#### YOUR ASSIGNMENT:
Line by line, transcribe the records exactly.

[Records from a data collection]
· · ·

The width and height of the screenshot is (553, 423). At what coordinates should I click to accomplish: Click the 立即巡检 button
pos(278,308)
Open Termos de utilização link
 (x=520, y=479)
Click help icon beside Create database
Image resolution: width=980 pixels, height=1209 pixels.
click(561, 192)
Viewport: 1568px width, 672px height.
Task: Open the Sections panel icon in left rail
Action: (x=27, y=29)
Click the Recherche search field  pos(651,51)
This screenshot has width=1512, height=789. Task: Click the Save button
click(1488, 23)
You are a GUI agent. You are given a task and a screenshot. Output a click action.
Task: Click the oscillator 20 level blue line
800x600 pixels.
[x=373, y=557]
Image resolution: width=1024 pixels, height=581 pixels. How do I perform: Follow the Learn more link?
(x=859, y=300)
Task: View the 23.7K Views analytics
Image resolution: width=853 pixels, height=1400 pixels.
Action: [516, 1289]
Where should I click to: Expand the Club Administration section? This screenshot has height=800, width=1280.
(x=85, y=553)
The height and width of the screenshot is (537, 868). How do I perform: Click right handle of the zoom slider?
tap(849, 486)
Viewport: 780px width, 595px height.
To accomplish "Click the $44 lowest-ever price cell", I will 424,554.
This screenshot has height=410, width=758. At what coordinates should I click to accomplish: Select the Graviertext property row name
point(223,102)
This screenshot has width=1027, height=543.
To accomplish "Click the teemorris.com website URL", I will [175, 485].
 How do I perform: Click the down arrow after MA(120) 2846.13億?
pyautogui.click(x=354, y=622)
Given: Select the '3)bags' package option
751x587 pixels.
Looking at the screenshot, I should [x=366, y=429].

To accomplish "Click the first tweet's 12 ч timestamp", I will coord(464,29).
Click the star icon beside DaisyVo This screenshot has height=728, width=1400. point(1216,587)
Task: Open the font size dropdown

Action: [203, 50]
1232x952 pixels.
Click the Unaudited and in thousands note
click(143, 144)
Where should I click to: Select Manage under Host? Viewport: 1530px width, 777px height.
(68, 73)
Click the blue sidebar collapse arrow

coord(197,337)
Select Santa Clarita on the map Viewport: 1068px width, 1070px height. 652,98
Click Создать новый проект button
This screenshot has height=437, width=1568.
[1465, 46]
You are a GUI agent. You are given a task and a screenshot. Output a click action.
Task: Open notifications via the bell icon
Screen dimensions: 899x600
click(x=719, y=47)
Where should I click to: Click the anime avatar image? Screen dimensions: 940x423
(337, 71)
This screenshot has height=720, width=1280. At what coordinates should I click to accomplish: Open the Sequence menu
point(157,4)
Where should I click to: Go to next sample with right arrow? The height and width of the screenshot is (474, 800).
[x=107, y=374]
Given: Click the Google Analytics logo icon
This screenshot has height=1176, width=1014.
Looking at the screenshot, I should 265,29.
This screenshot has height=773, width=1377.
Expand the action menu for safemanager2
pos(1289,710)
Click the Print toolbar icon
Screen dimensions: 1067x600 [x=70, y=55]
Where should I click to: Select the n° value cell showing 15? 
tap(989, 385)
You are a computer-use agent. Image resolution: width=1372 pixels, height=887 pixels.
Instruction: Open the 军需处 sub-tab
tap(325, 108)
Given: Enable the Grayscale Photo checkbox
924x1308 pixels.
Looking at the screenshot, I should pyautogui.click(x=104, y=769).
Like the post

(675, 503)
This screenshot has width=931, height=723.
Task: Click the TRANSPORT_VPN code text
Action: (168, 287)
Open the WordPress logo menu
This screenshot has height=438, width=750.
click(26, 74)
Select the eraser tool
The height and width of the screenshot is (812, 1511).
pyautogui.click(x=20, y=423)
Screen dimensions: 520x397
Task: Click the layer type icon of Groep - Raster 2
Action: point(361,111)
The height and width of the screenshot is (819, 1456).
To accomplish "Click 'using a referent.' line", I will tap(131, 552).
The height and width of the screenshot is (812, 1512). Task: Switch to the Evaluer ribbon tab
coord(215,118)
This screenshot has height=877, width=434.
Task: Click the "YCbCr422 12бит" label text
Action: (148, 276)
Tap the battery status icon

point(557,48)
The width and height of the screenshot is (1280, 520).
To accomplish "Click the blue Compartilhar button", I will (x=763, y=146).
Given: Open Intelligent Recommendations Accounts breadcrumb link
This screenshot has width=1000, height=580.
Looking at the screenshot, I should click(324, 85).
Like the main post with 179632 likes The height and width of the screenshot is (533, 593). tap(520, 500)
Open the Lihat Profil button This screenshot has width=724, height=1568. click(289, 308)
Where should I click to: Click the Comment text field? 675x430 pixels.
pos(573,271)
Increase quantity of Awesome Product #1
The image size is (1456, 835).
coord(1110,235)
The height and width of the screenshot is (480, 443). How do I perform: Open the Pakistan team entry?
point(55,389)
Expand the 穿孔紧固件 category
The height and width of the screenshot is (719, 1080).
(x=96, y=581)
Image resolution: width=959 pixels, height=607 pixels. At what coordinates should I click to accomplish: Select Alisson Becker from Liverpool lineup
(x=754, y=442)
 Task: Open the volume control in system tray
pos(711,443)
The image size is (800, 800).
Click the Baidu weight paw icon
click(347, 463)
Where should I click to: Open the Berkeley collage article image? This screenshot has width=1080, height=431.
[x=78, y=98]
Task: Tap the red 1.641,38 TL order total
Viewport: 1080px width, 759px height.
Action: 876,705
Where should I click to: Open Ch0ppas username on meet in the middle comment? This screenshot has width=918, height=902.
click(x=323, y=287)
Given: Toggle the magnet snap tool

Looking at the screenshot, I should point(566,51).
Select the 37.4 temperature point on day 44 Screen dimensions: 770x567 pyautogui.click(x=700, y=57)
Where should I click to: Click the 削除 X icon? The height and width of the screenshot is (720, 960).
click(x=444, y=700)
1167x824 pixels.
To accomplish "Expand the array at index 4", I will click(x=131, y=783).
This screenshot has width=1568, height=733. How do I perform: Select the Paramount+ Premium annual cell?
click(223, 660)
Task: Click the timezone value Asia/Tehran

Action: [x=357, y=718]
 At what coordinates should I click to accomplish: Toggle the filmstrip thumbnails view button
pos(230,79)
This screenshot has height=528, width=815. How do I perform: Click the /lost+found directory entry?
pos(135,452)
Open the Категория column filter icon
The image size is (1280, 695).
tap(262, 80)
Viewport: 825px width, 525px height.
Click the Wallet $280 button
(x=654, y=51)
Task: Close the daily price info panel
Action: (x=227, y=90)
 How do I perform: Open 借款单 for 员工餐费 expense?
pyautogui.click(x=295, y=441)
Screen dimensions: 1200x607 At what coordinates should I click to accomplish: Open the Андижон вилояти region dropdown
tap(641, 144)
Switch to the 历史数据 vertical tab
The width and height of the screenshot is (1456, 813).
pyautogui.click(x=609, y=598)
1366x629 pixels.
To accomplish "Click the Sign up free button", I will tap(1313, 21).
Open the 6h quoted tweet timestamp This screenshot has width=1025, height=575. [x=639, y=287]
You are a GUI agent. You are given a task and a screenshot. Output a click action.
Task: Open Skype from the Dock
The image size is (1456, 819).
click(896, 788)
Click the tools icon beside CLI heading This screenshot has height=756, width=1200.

· · ·

#### EXERCISE RESULT:
The width and height of the screenshot is (553, 423). At what coordinates should I click to accomplish: Click the 立即巡检 button
pos(278,308)
Open Termos de utilização link
 (x=520, y=479)
Click help icon beside Create database
Image resolution: width=980 pixels, height=1209 pixels.
click(561, 192)
Viewport: 1568px width, 672px height.
Task: Open the Sections panel icon in left rail
Action: (x=27, y=29)
Click the Recherche search field  pos(651,51)
This screenshot has width=1512, height=789. Task: Click the Save button
click(1488, 23)
You are a GUI agent. You are given a task and a screenshot. Output a click action.
Task: Click the oscillator 20 level blue line
800x600 pixels.
[x=373, y=557]
Image resolution: width=1024 pixels, height=581 pixels. How do I perform: Follow the Learn more link?
(x=859, y=300)
Task: View the 23.7K Views analytics
Image resolution: width=853 pixels, height=1400 pixels.
Action: [516, 1289]
Where should I click to: Expand the Club Administration section? This screenshot has height=800, width=1280.
(x=85, y=553)
The height and width of the screenshot is (537, 868). How do I perform: Click right handle of the zoom slider?
tap(849, 486)
Viewport: 780px width, 595px height.
To accomplish "Click the $44 lowest-ever price cell", I will 424,554.
This screenshot has height=410, width=758. At what coordinates should I click to accomplish: Select the Graviertext property row name
point(223,102)
This screenshot has width=1027, height=543.
To accomplish "Click the teemorris.com website URL", I will [175, 485].
 How do I perform: Click the down arrow after MA(120) 2846.13億?
pyautogui.click(x=354, y=622)
Given: Select the '3)bags' package option
751x587 pixels.
Looking at the screenshot, I should [x=366, y=429].

To accomplish "Click the first tweet's 12 ч timestamp", I will coord(464,29).
Click the star icon beside DaisyVo This screenshot has height=728, width=1400. point(1216,587)
Task: Open the font size dropdown

Action: [203, 50]
1232x952 pixels.
Click the Unaudited and in thousands note
click(143, 144)
Where should I click to: Select Manage under Host? Viewport: 1530px width, 777px height.
(68, 73)
Click the blue sidebar collapse arrow

coord(197,337)
Select Santa Clarita on the map Viewport: 1068px width, 1070px height. 652,98
Click Создать новый проект button
This screenshot has height=437, width=1568.
[1465, 46]
You are a GUI agent. You are given a task and a screenshot. Output a click action.
Task: Open notifications via the bell icon
Screen dimensions: 899x600
click(x=719, y=47)
Where should I click to: Click the anime avatar image? Screen dimensions: 940x423
(337, 71)
This screenshot has height=720, width=1280. At what coordinates should I click to accomplish: Open the Sequence menu
point(157,4)
Where should I click to: Go to next sample with right arrow? The height and width of the screenshot is (474, 800).
[x=107, y=374]
Given: Click the Google Analytics logo icon
This screenshot has height=1176, width=1014.
Looking at the screenshot, I should 265,29.
This screenshot has height=773, width=1377.
Expand the action menu for safemanager2
pos(1289,710)
Click the Print toolbar icon
Screen dimensions: 1067x600 [x=70, y=55]
Where should I click to: Select the n° value cell showing 15? 
tap(989, 385)
You are a computer-use agent. Image resolution: width=1372 pixels, height=887 pixels.
Instruction: Open the 军需处 sub-tab
tap(325, 108)
Given: Enable the Grayscale Photo checkbox
924x1308 pixels.
Looking at the screenshot, I should pyautogui.click(x=104, y=769).
Like the post

(675, 503)
This screenshot has width=931, height=723.
Task: Click the TRANSPORT_VPN code text
Action: (168, 287)
Open the WordPress logo menu
This screenshot has height=438, width=750.
click(26, 74)
Select the eraser tool
The height and width of the screenshot is (812, 1511).
pyautogui.click(x=20, y=423)
Screen dimensions: 520x397
Task: Click the layer type icon of Groep - Raster 2
Action: point(361,111)
The height and width of the screenshot is (819, 1456).
To accomplish "Click 'using a referent.' line", I will tap(131, 552).
The height and width of the screenshot is (812, 1512). Task: Switch to the Evaluer ribbon tab
coord(215,118)
This screenshot has height=877, width=434.
Task: Click the "YCbCr422 12бит" label text
Action: (148, 276)
Tap the battery status icon

point(557,48)
The width and height of the screenshot is (1280, 520).
To accomplish "Click the blue Compartilhar button", I will (x=763, y=146).
Given: Open Intelligent Recommendations Accounts breadcrumb link
This screenshot has width=1000, height=580.
Looking at the screenshot, I should click(324, 85).
Like the main post with 179632 likes The height and width of the screenshot is (533, 593). tap(520, 500)
Open the Lihat Profil button This screenshot has width=724, height=1568. click(289, 308)
Where should I click to: Click the Comment text field? 675x430 pixels.
pos(573,271)
Increase quantity of Awesome Product #1
The image size is (1456, 835).
coord(1110,235)
The height and width of the screenshot is (480, 443). How do I perform: Open the Pakistan team entry?
point(55,389)
Expand the 穿孔紧固件 category
The height and width of the screenshot is (719, 1080).
(x=96, y=581)
Image resolution: width=959 pixels, height=607 pixels. At what coordinates should I click to accomplish: Select Alisson Becker from Liverpool lineup
(x=754, y=442)
 Task: Open the volume control in system tray
pos(711,443)
The image size is (800, 800).
Click the Baidu weight paw icon
click(347, 463)
Where should I click to: Open the Berkeley collage article image? This screenshot has width=1080, height=431.
[x=78, y=98]
Task: Tap the red 1.641,38 TL order total
Viewport: 1080px width, 759px height.
Action: 876,705
Where should I click to: Open Ch0ppas username on meet in the middle comment? This screenshot has width=918, height=902.
click(x=323, y=287)
Given: Toggle the magnet snap tool

Looking at the screenshot, I should point(566,51).
Select the 37.4 temperature point on day 44 Screen dimensions: 770x567 pyautogui.click(x=700, y=57)
Where should I click to: Click the 削除 X icon? The height and width of the screenshot is (720, 960).
click(x=444, y=700)
1167x824 pixels.
To accomplish "Expand the array at index 4", I will click(x=131, y=783).
This screenshot has width=1568, height=733. How do I perform: Select the Paramount+ Premium annual cell?
click(223, 660)
Task: Click the timezone value Asia/Tehran

Action: [x=357, y=718]
 At what coordinates should I click to accomplish: Toggle the filmstrip thumbnails view button
pos(230,79)
This screenshot has height=528, width=815. How do I perform: Click the /lost+found directory entry?
pos(135,452)
Open the Категория column filter icon
The image size is (1280, 695).
tap(262, 80)
Viewport: 825px width, 525px height.
Click the Wallet $280 button
(x=654, y=51)
Task: Close the daily price info panel
Action: (x=227, y=90)
 How do I perform: Open 借款单 for 员工餐费 expense?
pyautogui.click(x=295, y=441)
Screen dimensions: 1200x607 At what coordinates should I click to accomplish: Open the Андижон вилояти region dropdown
tap(641, 144)
Switch to the 历史数据 vertical tab
The width and height of the screenshot is (1456, 813).
pyautogui.click(x=609, y=598)
1366x629 pixels.
To accomplish "Click the Sign up free button", I will tap(1313, 21).
Open the 6h quoted tweet timestamp This screenshot has width=1025, height=575. [x=639, y=287]
You are a GUI agent. You are given a task and a screenshot. Output a click action.
Task: Open Skype from the Dock
The image size is (1456, 819).
click(896, 788)
Click the tools icon beside CLI heading This screenshot has height=756, width=1200.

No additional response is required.